The search space describes the space of hyperparameters to search over to find the best model. It is specified as the product space of bounded intervals for different variables, which can either be of type int, float, or enum. Variables of type float can also be warped into log-space, which means that the optimization will be performed on the log of the parameter instead of the parameter itself.

Example:

search_space:
  logistic__C:
    min: 1e-3
    max: 1e3
    type: float
    warp: log

 logistic__penalty:
    choices:
      - l1
      - l2
   type: enum

You can also transform float and int variables into enumerables by declaring a jump variable:

Example:

search_space:
  logistic__C:
    min: 1e-3
    max: 1e3
    num: 10
    type: jump
    var_type: float
    warp: log

In the example above, we have declared a jump variable C for the logistic estimator. This variable is essentially an enum with 10 possible float values that are evenly spaced apart in log-space within the given min and max range.

Strategy

Three probablistic search strategies and grid search are supported. First, random search (strategy: {name: random}) can be used, which samples hyperparameters randomly from the search space at each model-building iteration. Random search has been shown to be significantly more effiicent than pure grid search. Example:

strategy:
  name: random

strategy: {name: hyperopt_tpe} is an alternative strategy which uses a Tree of Parzen estimators, described in this paper. This algorithim requires that the external package hyperopt be installed. Example:

strategy:
  name: hyperopt_tpe

osprey supports a Gaussian process expected improvement search strategy, using the package GPy, with strategy: {name: gp}. url param. Example:

strategy:
  name: gp

Finally, and perhaps simplest of all, is the grid search strategy (strategy: {name: grid}). Example:

strategy:
  name: grid

Please note, that grid search only supports enum and jump variables.

Dataset Loader

Osprey supports a wide variety of file formats. These include pickle files, numpy files, delimiter-separated values files (e.g. .csv, .tsv`), ``hdf5 files, and most molecular trajectory file formats (see mdtraj.org for reference). For more information about formatting your dataset for use with Osprey, please refer to our “Getting Started” page.

Below is an example of using the dsv loader to load multiple .csv files into Osprey:

Example:

dataset_loader:
  name: dsv
  params:
    filenames: /path/to/files/*.csv, /another/path/to/myfile.csv
    delimiter: ','
    skip_header: 2
    skip_footer: 1
    y_col: 42
    usecols: 0, 1, 2, 3, 4, 5
    concat: True

Notice that we can pass a glob string and/or a comma-separated list of paths to filenames to tell Osprey where our data is located. delimiter defines the separator pattern used to parse the data files (default: ','). skip_header and skip_footer tell Osprey how many lines to ignore at the beginning and end of the files, respectively (default: 0). y_col is used to specify which column to select as a response variable (default: None). usecols can be used to specify which columns to use as explanatory variables (default: uses all columns). And finally, concat specifies whether or not to treat all loaded files as a single dataset (defaut: False).
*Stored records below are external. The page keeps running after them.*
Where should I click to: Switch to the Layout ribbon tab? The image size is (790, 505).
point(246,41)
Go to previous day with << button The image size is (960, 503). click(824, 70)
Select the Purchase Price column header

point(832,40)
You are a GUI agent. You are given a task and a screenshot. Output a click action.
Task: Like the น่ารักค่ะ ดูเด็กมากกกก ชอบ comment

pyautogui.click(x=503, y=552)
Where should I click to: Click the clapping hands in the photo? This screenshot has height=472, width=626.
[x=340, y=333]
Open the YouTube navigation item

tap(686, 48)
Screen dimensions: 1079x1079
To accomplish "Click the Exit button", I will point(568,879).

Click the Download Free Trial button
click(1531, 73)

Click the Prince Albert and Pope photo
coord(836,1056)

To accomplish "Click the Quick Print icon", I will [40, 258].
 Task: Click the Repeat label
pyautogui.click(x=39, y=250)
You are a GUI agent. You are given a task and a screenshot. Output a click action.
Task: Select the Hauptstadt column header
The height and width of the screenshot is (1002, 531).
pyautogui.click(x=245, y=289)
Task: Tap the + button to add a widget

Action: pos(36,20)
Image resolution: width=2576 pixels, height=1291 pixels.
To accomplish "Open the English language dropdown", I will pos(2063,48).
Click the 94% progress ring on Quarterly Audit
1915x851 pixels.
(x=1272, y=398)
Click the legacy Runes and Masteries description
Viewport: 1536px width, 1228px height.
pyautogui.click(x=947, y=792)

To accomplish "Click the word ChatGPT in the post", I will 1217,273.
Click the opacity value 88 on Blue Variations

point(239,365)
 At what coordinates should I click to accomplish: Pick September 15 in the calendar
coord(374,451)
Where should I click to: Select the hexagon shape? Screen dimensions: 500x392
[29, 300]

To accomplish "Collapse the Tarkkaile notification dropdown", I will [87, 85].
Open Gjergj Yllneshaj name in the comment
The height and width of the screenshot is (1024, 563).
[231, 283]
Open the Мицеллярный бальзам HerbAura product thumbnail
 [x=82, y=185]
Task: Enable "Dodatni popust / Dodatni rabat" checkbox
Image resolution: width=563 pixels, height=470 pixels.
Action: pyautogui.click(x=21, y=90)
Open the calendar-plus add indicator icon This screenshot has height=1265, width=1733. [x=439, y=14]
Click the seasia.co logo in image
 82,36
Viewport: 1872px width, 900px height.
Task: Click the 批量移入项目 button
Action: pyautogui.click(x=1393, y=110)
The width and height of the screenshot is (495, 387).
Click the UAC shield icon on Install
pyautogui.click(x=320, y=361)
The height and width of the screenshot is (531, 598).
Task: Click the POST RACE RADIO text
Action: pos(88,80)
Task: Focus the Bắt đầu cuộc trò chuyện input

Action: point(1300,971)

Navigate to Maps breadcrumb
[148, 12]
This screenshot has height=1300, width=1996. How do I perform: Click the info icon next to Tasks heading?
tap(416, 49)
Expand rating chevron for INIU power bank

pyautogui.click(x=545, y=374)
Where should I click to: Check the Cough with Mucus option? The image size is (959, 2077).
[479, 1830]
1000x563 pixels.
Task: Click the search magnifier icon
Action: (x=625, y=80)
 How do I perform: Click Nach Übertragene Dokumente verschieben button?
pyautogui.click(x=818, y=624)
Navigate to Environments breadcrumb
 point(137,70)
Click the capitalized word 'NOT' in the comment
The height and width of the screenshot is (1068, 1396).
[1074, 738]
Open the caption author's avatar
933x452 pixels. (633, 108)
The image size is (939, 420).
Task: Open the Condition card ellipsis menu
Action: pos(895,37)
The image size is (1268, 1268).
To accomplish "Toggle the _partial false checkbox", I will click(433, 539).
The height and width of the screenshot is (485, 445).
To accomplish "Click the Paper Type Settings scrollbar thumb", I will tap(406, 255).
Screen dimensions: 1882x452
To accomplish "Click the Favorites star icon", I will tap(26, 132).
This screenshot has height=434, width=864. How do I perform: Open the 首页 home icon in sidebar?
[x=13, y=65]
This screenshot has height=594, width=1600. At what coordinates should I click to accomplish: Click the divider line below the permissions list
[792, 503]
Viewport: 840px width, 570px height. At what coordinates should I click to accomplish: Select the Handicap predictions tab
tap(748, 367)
Here’s a complete list of supported file formats, along with their loader name mappings:

In addition, we provide two additional loaders:

  • sklearn_dataset: Allows users to load any scikit-learn dataset

  • filename: Allows users to pass a set of filenames to the Osprey estimator. Useful for custom dataset loading.

Cross Validation

Many types of cross-validation iterators are supported. The simplest option is to simply pass an int, which sets up k-fold cross validation. Example:

cv: 5

To access the other iterators, use the name and params keywords:

cv:
  name: shufflesplit
  params:
    n_splits: 5
    test_size: 0.5
    random_state: 42

Here’s a complete list of supported iterators, along with their name mappings:

Random Seed

In case you need reproducible Osprey trials, you can also include an optional random seed as seen below:

Example:

random_seed: 42

Please note that this makes parallel trials redundant and, thus, not recommended when scaling across multiple jobs. However, a workaround would be to create multiple copies of the configuration file, each with a unique random seed, for each independent worker to run.

Max Parameter Suggestion Retries

By default Osprey will create trials that were previously tested. This can occur for example when restarting a grid search. By setting the optional max_param_suggestion_retries parameter, Osprey will exit if it fails to generate a parameter set that is not already in the database after max_param_suggestion_retries attempts.

Example:

max_param_suggestion_retries: 10

Trials Storage

Example:

trials:
  # path to a databse in which the results of each hyperparameter fit
  # are stored any SQL database is suppoted, but we recommend using
  # SQLite, which is simple and stores the results in a file on disk.
  # the string format for connecting to other database is described here:
  # http://docs.sqlalchemy.org/en/rel_0_9/core/engines.html#database-urls
  uri: sqlite:///osprey-trials.db